Exercise prompt
Return the full article below on converting a physical NetWare server to a virtual machine, word for word.

Document segment
— start —

Virtualisation is a popular technology these days (rightly so) and is a perfect fit for a test environment where you wish to be able to quickly recover to a known point and potentially spawn additional copies of your test environment. I decided to investigate my options for performing a NetWare Physical to Virtual (P2V) conversion.
The only current commercial offering I could find was Portlock Storage Manager (www.portlock.com) which looks like a very powerful tool, but was a little too expensive for what I needed (but could be a good option for doing production conversions).
I decided to see if I could make something work with free tools, and after a little experimentation and a lot of googling, found a bunch of tools and a process that has worked for me and which I will describe in this article.
- Windows XP Workstation with the NetWare Client and enough storage to hold an image of our source server (an external USB drive is handy for this)
- Clonezilla 1.2.2-26 Live CD (www.clonezilla.org)
- Linux based GPL imaging solution
- VMware ESXi 4 (www.vmware.com)
- DR-Dos 7.0.3 (www.drdos.net)
- A free DOS we can use to boot our NetWare Server
- Hint – you if own Nero Burning ROM you can create a DR-DOS boot CD by burning a blank “bootable” CD-ROM (MagicISO can turn this into an ISO file for you)
- You can download this one I generated (and which includes XCOPY) – DR-DOS.iso
- MagicISO (www.magiciso.com)
- Shareware ISO manipulation software, the trial version is capable of managing ISO’s up to 300MB which is sufficient for the use we put it to in this process
The skills needed to complete this exercise are:
- Intermediate with VMWare ESXi
- Intermediate with NetWare 6.5
- Intermediate General IT skills
Summary of the process:
The concept of what we want to do is relatively straight forward. We simply want to take an image of our existing server which is hosted on physical hardware and restore this image into a virtual machine hosted on our ESXi hypervisor.
Pros of approach:
- Cheap (the only cost is your time, which to be fair might not be cheap)

— end —

Raw data
— start —

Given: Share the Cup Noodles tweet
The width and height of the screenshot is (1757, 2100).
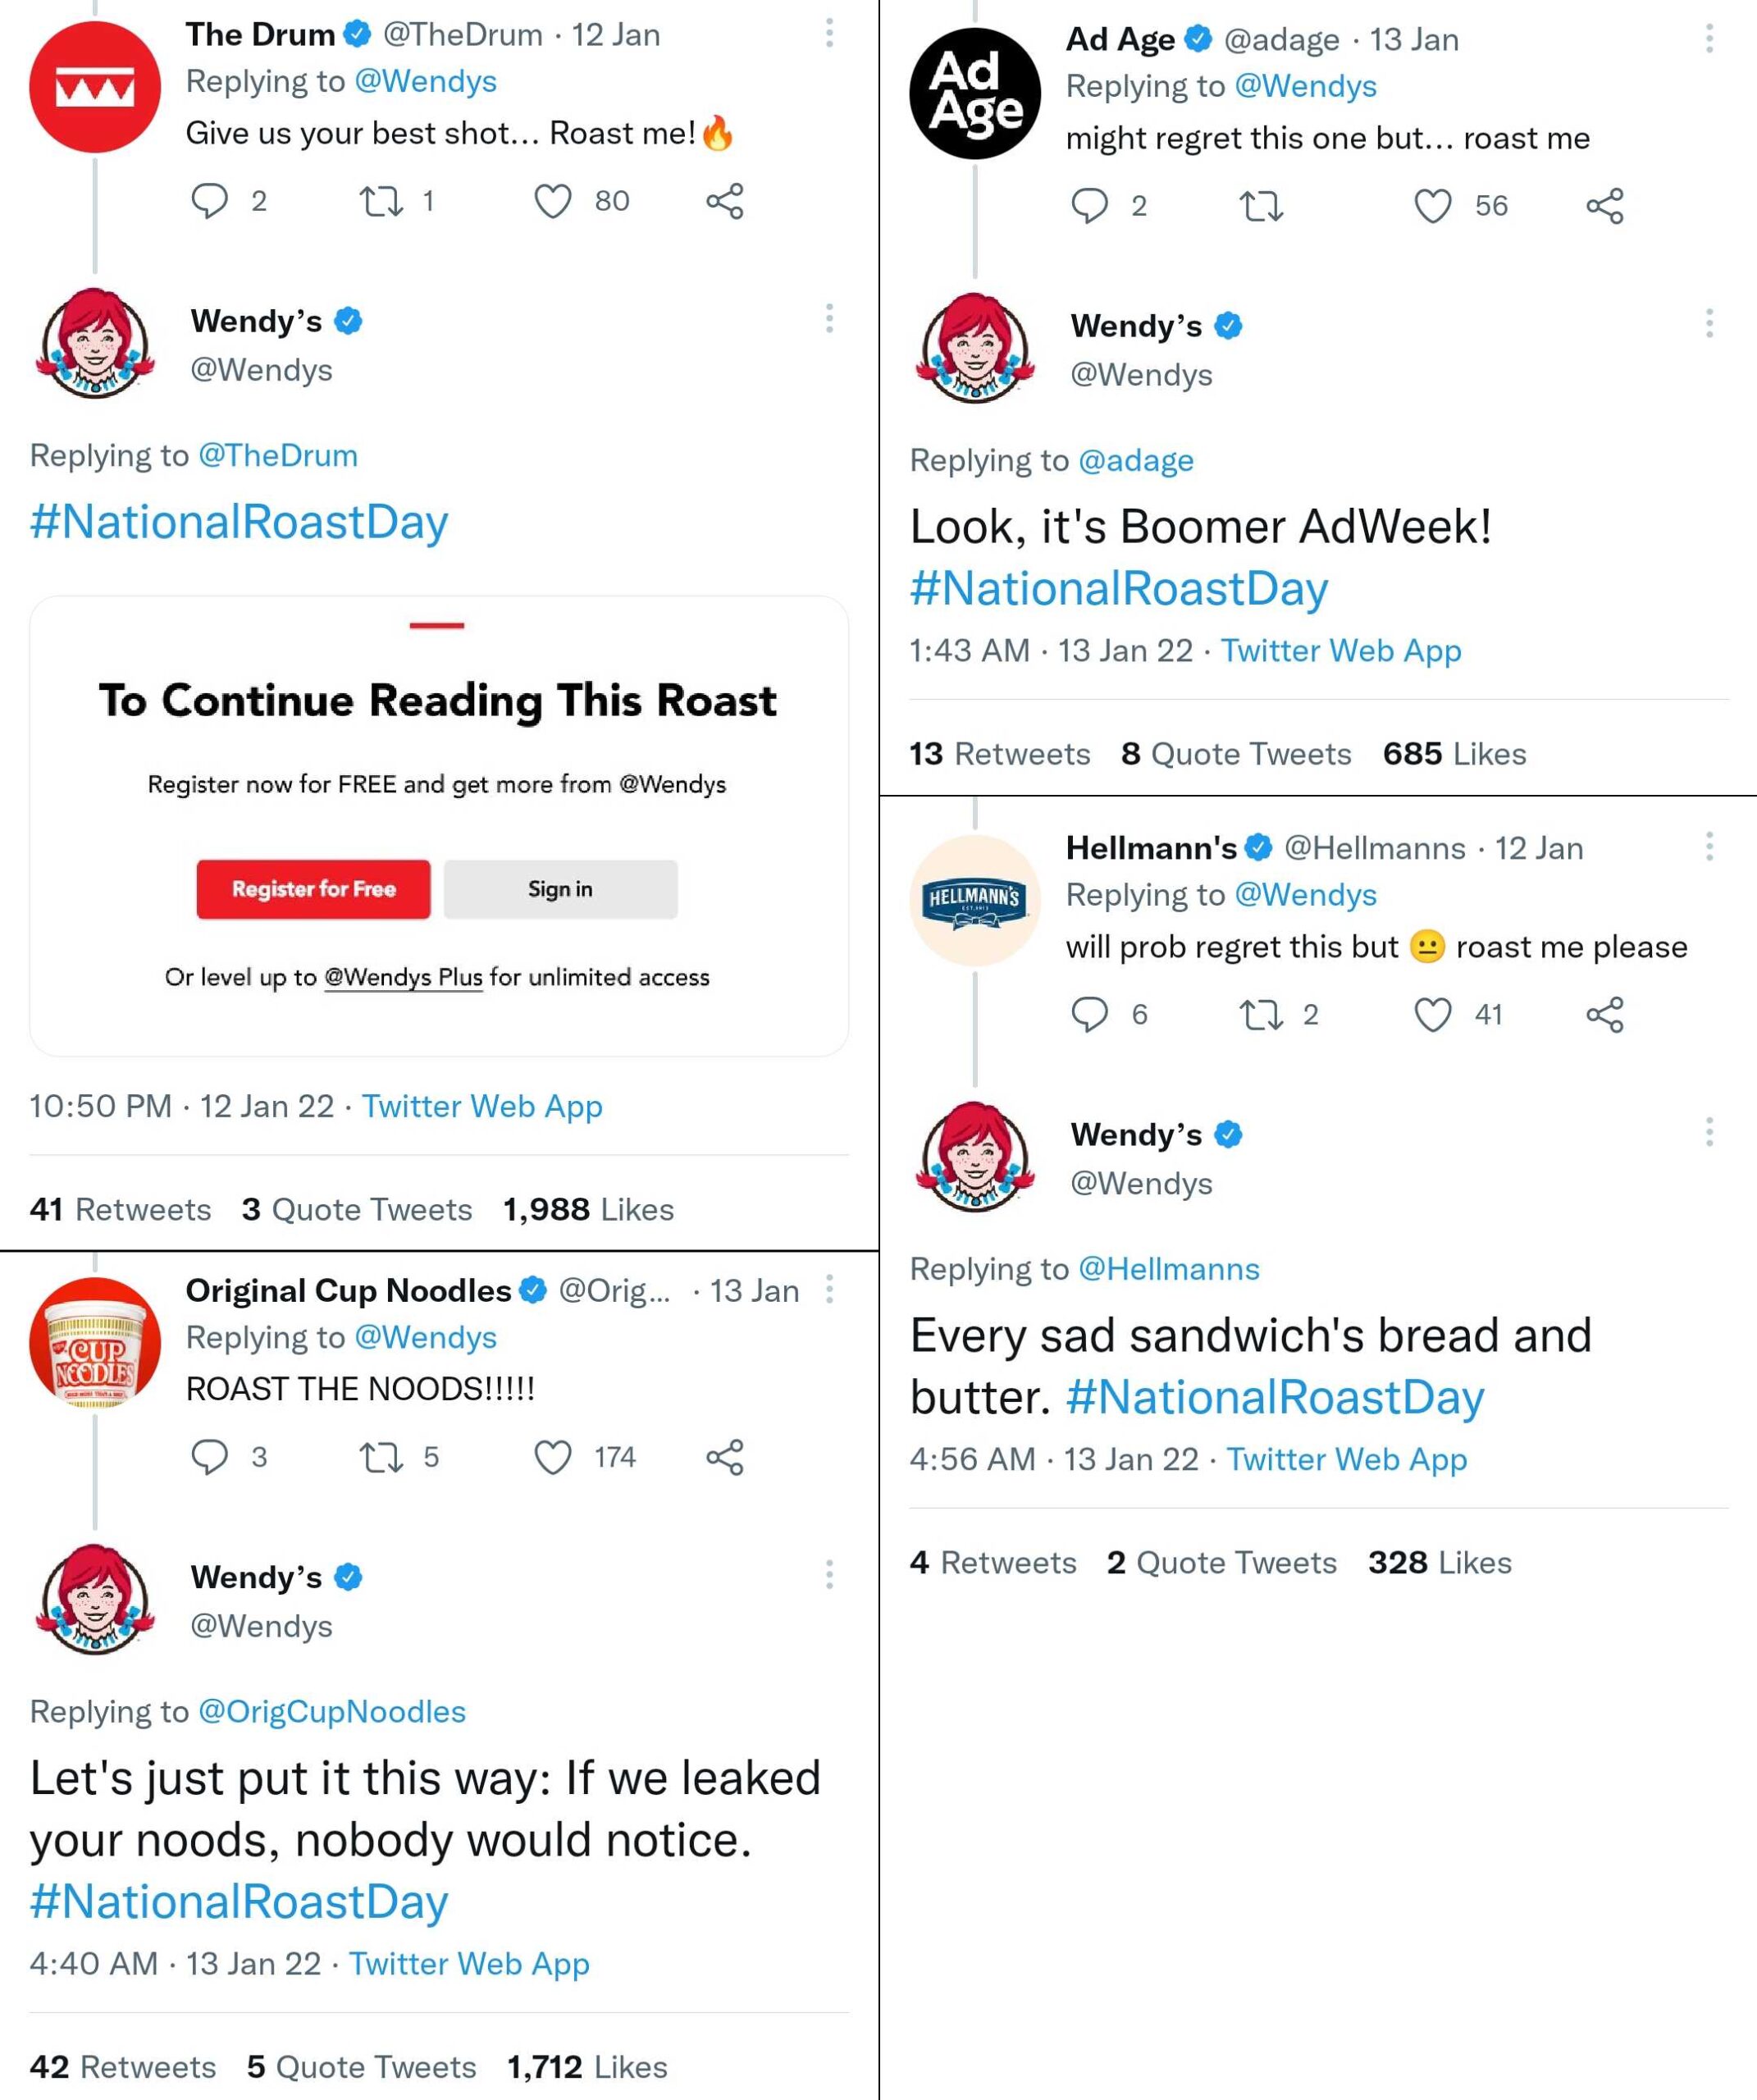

— end —

Task solution
Virtualisation is a popular technology these days (rightly so) and is a perfect fit for a test environment where you wish to be able to quickly recover to a known point and potentially spawn additional copies of your test environment. I decided to investigate my options for performing a NetWare Physical to Virtual (P2V) conversion.
The only current commercial offering I could find was Portlock Storage Manager (www.portlock.com) which looks like a very powerful tool, but was a little too expensive for what I needed (but could be a good option for doing production conversions).
I decided to see if I could make something work with free tools, and after a little experimentation and a lot of googling, found a bunch of tools and a process that has worked for me and which I will describe in this article.
- Windows XP Workstation with the NetWare Client and enough storage to hold an image of our source server (an external USB drive is handy for this)
- Clonezilla 1.2.2-26 Live CD (www.clonezilla.org)
- Linux based GPL imaging solution
- VMware ESXi 4 (www.vmware.com)
- DR-Dos 7.0.3 (www.drdos.net)
- A free DOS we can use to boot our NetWare Server
- Hint – you if own Nero Burning ROM you can create a DR-DOS boot CD by burning a blank “bootable” CD-ROM (MagicISO can turn this into an ISO file for you)
- You can download this one I generated (and which includes XCOPY) – DR-DOS.iso
- MagicISO (www.magiciso.com)
- Shareware ISO manipulation software, the trial version is capable of managing ISO’s up to 300MB which is sufficient for the use we put it to in this process
The skills needed to complete this exercise are:
- Intermediate with VMWare ESXi
- Intermediate with NetWare 6.5
- Intermediate General IT skills
Summary of the process:
The concept of what we want to do is relatively straight forward. We simply want to take an image of our existing server which is hosted on physical hardware and restore this image into a virtual machine hosted on our ESXi hypervisor.
Pros of approach:
- Cheap (the only cost is your time, which to be fair might not be cheap)